Showing posts with label memories. Show all posts
Showing posts with label memories. Show all posts

Friday, 10 February 2012

the goose girl






Greetings poppets!

Say hullo to this little treasure I've shared with you before on the blog and in  my debut exhibition 'Strange Creatures, Sweet Allsorts' last December, and the latest addition to my Etsy Shop!

'The Goose Girl' was a very special drawing for me. She was one of the first drawings I did upon my return home to Darwin in late 2010 after eighteen months of living in London. I was feeling, most understandably, hot and tired and very much like a fish out of water. Coming back to Darwin wasn't really a decision we had control over, given that our visas were due to expire in early 2011 and things were already getting very cold in London- in fact, we left on the first day of snow and just in time to fly out!

I had a wonderful job at an all-girls school in the South-West, beautiful friends, a great flat and the company of my best friend Dave, who I never tired of sharing every second with, exploring our beautiful adopted city. I forgot I was Australian sometimes, and so did the girls I taught: an English accent is one of the nicest in the world and quite naturally, my nasal drawl became much nicer for the exposure to rounded vowels and semi-posh Cockney. Weekends were spent eating in Soho or with our friends Samu and Doug, who loved cooking and 'Come Dine with Me' just as much as we did. Brick Lane on a Sunday provided me with every reason known to woman to burn my savings on trinkets, or, if the weather was bad, Westfield. I spent a ridiculous amount of money on Japanese silk wool and knitted myself the maddest rainbow scarf to cheer myself up on bad-weather days.
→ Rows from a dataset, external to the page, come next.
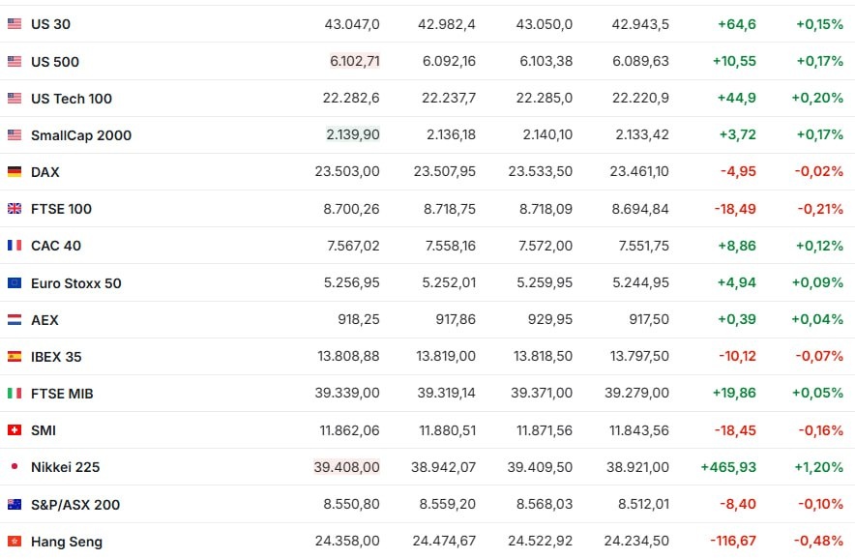This screenshot has height=559, width=855.
Task: Click the Spanish flag beside IBEX 35
Action: (15, 356)
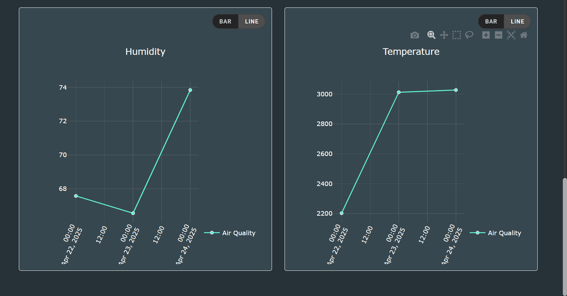
Task: Reset Temperature chart axes with home icon
Action: (x=524, y=35)
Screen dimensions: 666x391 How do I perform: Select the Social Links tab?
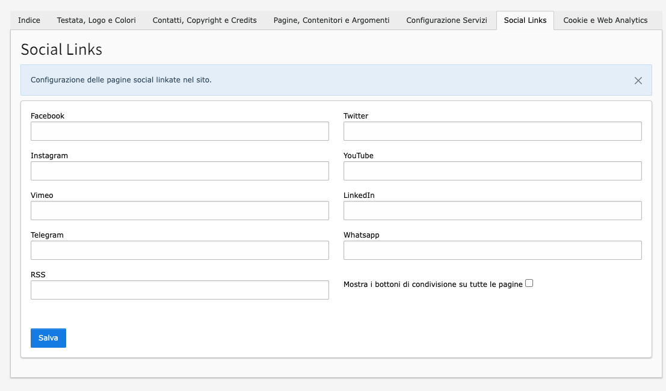(x=525, y=20)
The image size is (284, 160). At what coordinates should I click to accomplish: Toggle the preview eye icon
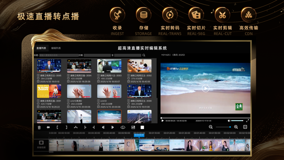pos(123,127)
I felt like a proper Londoner.  

I was so used to feeling like a brave little snail in a strange land, being an Australian in a huge foreign city, that I didn't really know how to feel. Returning back to Darwin after so long away made me think, as I did when I arrived in London, what it means to feel 'at home'.

I'm more than happy here in Darwin, don't misunderstand, but I still feel like part of me is there, in London. I'll probably never be so lucky to live there again, though I hope sometimes soon to go back and visit.

I know now, wherever I might be in the world, 'home' is really what you keep in your heart, the bricks and mortar of memories, and maybe, the secrets in the eyes of a Greylag Goose.

♥ Mel


Tuesday, 18 October 2011

the woodchopper's daughter


My Auntie Cheryl and Uncle Steve have a wonderful sprawling house in Tyers, in the Gippsland region of Victoria. I spent almost half my childhood in this house, and it is one of my very favourite places to be in the world. 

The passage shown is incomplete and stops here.